Damn safety. I released it this time, exhaled, found the deer in the scope again, and fired.
The blacktail jumped and ran to my right, while the other three went left. Schwiebert, with his own tag, rushed toward the deer to see if he could get a shot, but they were long gone. We returned to the site of my shot, and there wasn’t a drop of blood where the deer last stood. I started to fear the worst, and then Newkirk crossed over two rows.
“Here he is,” he said. I lowered my head and smiled.
The deer had gone only 12 feet before he died. His rack—three points on the right, two on the left—rested on the earth, which was littered with fallen grapes.
Howie had heard the shot and came to meet us. After some photos, he offered to take the deer from there so we could use what time remained for Schwiebert’s deer. We thanked him and piled into the truck. It felt like we covered all 620 acres in those last 15 minutes, and each time we neared the next row of vines, I expected to see a shooter. But that deer never materialized, and soon our light was gone.
The author (right) and Newkirk drag out the buck. Justin Moore
Family Meal
As Schwiebert and I pulled out of the vineyard the next day, heading home, I couldn’t help but turn to the window to look for one last deer. We were moving too fast, though, and the vine rows blurred together. The only deer I could picture was mine from last night.
Fresh pan-fried venison liver and a bottle of Steinbeck red caped off the successful hunt. Justin Moore
By the time we arrive at the skinning station, Howie, ever the hard worker, has already skinned my buck. Stars have begun to poke through the sky as we gather around the hanging deer. The final moments of the barely over hunt race through my thoughts; it was hard to believe it was all over—even harder to believe that it had all come together. As Howie finishes the knife work, he tells us that little was left of the heart. But, he adds, “the liver is good.” I was happy to hear that and decide that fried liver will be the first meal I cook from this hunt when I get home—except Newkirk’s mother, Cindy, has beaten me to it. She walks out of the nearby kitchen carrying a bottle of wine and a red plastic plate. The bottle is a Steinbeck zinfandel. They have a tradition here of toasting a successful hunt with a glass of wine made from the grapes that grew where the hunt came to end. My deer, I now know, died in zinfandel. On the plate is the liver from my deer, pan-fried and steaming in the chilly evening air. Cindy sets the bottle and plate on the folded-down tailgate of Howie’s pickup, and we all help ourselves. The wine is outstanding, but the liver steals the show—tender, rich, and perfectly cooked. I’m all for sharing, but I’m also not above helping myself to more than the others. Hell, I’m proud of it.
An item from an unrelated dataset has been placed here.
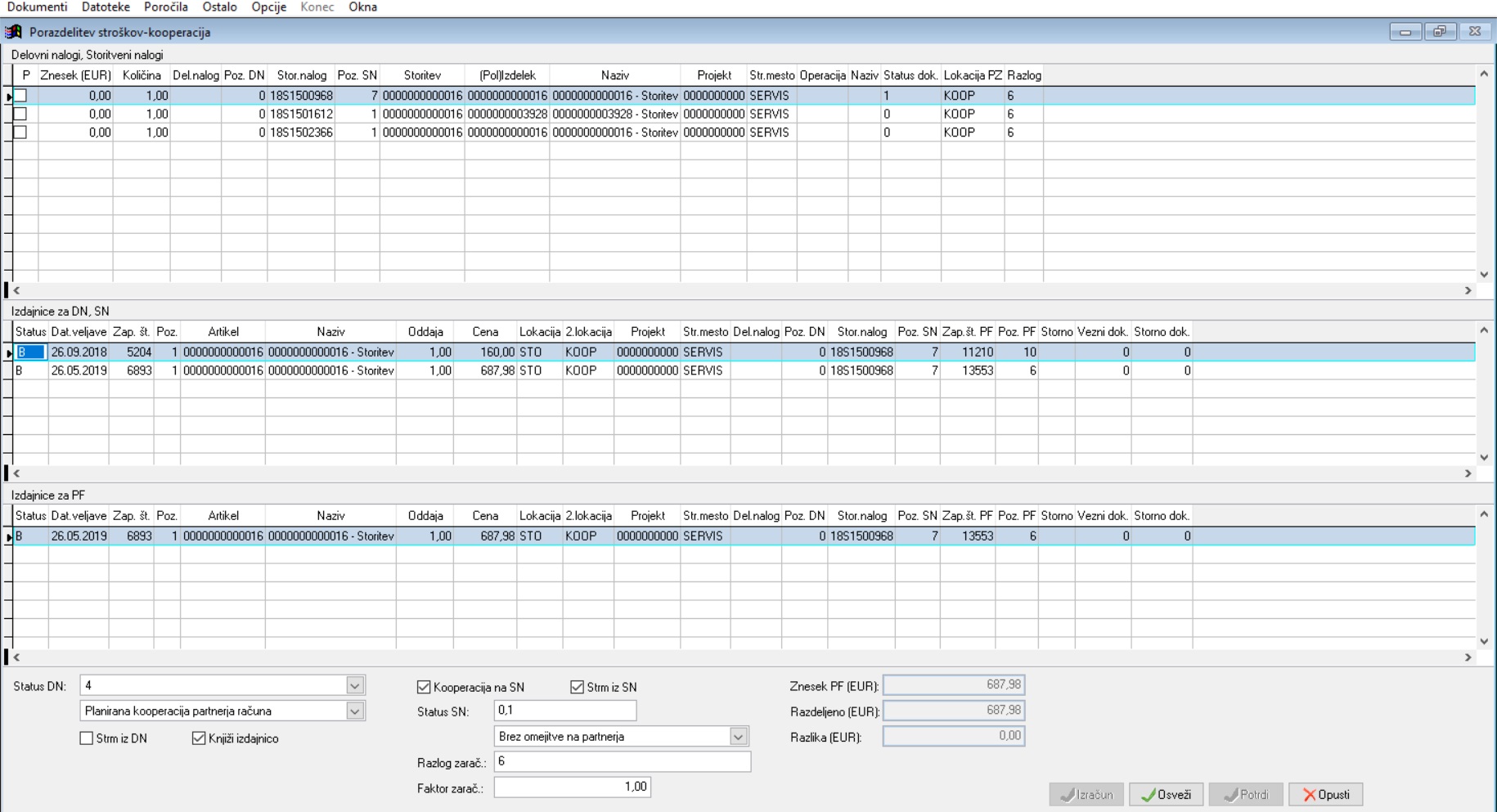
Task: Click the Faktor zarač. input field
Action: (573, 787)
The hour is getting late, and we still have our own meal to cook back at the guesthouse, but we aren’t in any rush to leave—at least I’m not. And that’s when it hits me: Of all the places I’ve hunted, of all the amazing people I’ve met on those hunts, I’ve never felt more welcome, more at home, than here, with this family.
Schwiebert slowed down to take the exit out of Steinbeck, and I searched the last of the rows, but all I saw were bush bucks. By now the sun was high and strong, sending the blacktails into the shade where they vanish in the vines.